= Records from a pointing dataset =
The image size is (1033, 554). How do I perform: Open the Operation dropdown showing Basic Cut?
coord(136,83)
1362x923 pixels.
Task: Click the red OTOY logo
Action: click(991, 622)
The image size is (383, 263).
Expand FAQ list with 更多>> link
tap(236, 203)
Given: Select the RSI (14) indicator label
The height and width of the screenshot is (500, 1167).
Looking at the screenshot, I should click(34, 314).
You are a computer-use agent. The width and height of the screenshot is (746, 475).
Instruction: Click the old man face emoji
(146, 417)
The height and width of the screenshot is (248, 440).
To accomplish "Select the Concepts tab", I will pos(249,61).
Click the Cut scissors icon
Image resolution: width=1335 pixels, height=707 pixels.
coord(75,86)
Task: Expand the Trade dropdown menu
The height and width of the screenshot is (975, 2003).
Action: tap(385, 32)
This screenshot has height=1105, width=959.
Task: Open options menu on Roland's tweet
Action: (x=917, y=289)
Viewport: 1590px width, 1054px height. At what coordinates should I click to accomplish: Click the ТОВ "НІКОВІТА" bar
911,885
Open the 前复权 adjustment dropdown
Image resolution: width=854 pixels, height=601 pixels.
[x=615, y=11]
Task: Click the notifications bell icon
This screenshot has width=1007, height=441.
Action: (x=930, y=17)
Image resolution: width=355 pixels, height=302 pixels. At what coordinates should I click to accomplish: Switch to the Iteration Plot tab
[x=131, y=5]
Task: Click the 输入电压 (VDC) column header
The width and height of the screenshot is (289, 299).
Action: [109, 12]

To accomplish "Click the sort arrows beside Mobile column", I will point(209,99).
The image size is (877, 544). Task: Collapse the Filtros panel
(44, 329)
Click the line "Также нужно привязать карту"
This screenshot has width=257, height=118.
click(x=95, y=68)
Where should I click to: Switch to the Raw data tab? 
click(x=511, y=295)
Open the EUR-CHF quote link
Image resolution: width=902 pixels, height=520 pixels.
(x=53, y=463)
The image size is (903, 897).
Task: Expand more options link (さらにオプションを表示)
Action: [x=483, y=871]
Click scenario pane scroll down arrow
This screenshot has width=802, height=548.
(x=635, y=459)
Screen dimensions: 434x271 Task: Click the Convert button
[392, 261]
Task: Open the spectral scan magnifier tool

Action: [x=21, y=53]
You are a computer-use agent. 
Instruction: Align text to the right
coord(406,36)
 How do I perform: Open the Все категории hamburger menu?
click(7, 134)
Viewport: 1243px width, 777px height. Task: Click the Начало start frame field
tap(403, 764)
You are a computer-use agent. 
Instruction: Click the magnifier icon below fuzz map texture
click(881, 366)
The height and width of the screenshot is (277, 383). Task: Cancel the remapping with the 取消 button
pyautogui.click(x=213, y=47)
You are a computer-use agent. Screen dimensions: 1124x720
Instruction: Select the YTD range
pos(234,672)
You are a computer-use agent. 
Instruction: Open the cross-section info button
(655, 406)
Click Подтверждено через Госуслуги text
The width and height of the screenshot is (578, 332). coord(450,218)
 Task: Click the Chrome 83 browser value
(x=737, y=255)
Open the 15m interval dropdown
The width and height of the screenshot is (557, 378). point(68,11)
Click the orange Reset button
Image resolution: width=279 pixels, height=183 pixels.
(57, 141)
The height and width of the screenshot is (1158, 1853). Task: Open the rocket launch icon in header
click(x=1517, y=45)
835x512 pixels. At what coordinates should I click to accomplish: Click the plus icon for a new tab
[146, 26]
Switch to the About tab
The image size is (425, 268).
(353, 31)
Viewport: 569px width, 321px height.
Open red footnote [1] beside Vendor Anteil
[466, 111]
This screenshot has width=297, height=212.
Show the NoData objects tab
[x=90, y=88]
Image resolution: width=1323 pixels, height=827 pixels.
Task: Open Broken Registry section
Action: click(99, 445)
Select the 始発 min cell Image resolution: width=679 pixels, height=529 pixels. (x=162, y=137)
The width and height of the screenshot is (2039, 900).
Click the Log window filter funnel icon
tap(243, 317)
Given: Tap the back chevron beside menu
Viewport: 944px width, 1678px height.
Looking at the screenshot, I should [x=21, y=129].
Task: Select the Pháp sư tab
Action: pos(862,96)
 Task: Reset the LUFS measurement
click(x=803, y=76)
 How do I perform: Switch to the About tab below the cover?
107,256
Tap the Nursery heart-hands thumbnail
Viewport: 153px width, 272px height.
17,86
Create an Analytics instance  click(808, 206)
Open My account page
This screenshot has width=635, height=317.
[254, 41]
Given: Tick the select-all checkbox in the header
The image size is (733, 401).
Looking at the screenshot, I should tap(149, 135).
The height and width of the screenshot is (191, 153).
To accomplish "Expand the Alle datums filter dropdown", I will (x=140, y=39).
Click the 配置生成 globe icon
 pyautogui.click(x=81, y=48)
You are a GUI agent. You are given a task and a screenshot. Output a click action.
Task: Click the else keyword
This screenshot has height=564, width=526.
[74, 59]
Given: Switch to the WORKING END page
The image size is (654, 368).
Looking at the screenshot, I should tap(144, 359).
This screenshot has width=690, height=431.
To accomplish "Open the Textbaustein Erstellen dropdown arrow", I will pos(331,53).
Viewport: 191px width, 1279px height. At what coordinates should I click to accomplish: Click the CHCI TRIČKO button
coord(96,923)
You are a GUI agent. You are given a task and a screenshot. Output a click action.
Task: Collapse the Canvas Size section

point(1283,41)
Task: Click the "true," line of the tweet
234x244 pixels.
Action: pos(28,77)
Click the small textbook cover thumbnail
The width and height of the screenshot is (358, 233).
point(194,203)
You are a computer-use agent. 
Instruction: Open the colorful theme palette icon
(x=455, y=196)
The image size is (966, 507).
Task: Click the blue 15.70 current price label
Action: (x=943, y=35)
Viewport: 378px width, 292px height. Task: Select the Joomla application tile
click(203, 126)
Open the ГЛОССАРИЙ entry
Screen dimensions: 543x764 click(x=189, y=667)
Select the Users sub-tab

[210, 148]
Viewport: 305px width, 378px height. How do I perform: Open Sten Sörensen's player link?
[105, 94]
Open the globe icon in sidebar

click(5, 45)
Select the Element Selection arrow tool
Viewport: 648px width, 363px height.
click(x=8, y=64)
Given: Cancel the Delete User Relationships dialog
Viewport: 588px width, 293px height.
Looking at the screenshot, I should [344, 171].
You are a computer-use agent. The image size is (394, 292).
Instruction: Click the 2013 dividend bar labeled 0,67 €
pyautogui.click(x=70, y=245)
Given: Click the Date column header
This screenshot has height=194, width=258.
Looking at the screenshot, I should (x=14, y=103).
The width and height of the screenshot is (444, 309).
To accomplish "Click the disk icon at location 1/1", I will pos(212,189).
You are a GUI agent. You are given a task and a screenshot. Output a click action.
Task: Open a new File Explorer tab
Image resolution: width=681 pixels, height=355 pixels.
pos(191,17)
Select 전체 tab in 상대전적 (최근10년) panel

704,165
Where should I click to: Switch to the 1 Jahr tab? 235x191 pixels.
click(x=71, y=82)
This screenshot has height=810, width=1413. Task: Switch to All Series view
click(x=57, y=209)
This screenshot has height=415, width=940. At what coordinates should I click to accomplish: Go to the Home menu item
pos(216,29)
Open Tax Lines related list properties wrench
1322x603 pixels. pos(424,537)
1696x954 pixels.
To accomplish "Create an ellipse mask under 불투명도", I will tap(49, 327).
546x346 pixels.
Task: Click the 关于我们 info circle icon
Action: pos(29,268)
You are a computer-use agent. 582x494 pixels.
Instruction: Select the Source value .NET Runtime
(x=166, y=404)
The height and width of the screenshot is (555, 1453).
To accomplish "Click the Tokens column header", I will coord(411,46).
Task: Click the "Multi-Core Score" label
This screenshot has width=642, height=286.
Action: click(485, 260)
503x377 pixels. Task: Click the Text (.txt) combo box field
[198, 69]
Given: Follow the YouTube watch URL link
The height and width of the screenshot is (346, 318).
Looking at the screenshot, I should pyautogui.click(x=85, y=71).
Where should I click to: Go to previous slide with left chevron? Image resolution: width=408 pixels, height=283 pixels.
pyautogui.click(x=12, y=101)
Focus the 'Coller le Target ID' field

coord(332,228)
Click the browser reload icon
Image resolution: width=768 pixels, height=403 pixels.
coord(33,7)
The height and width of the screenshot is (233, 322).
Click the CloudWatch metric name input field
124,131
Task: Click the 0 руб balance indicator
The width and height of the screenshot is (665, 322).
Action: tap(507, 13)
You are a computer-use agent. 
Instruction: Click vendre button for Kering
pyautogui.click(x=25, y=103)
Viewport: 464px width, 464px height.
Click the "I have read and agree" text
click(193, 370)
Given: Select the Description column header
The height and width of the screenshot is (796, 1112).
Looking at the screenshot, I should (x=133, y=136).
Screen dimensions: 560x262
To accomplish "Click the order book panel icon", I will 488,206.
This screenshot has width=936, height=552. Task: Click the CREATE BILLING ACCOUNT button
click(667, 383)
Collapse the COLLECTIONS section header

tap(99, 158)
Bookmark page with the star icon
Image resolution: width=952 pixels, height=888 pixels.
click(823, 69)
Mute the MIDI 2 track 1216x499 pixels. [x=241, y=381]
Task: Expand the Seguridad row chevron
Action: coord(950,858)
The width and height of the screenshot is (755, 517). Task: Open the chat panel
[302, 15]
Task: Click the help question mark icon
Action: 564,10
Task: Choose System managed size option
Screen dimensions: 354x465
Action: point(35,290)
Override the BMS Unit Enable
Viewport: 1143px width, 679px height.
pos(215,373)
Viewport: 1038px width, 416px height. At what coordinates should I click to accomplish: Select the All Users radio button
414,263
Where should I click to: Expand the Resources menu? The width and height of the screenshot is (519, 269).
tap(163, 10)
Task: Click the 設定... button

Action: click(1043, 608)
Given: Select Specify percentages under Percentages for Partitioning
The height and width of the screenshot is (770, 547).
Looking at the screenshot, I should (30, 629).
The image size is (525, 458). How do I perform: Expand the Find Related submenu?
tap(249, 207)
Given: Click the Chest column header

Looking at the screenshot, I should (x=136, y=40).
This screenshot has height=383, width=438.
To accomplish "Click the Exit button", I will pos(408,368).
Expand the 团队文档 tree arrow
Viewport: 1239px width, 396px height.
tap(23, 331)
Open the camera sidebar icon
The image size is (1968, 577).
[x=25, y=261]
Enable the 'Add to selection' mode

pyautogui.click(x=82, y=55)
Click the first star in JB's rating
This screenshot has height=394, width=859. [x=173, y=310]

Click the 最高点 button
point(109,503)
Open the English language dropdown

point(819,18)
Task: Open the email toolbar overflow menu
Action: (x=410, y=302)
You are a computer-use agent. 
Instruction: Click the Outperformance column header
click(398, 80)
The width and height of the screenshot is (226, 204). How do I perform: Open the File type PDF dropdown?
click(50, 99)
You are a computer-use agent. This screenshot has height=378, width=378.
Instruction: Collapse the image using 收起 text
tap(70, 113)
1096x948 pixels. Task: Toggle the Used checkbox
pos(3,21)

= Exercise task =
Repeat the records from the line containing "Task: Expand the Trade dropdown menu" through the line containing "Action: [109, 12]", reproducing them character for character.

= Exercise answer =
Task: Expand the Trade dropdown menu
The height and width of the screenshot is (975, 2003).
Action: tap(385, 32)
This screenshot has height=1105, width=959.
Task: Open options menu on Roland's tweet
Action: (x=917, y=289)
Viewport: 1590px width, 1054px height. At what coordinates should I click to accomplish: Click the ТОВ "НІКОВІТА" bar
911,885
Open the 前复权 adjustment dropdown
Image resolution: width=854 pixels, height=601 pixels.
[x=615, y=11]
Task: Click the notifications bell icon
This screenshot has width=1007, height=441.
Action: (x=930, y=17)
Image resolution: width=355 pixels, height=302 pixels. At what coordinates should I click to accomplish: Switch to the Iteration Plot tab
[x=131, y=5]
Task: Click the 输入电压 (VDC) column header
The width and height of the screenshot is (289, 299).
Action: [109, 12]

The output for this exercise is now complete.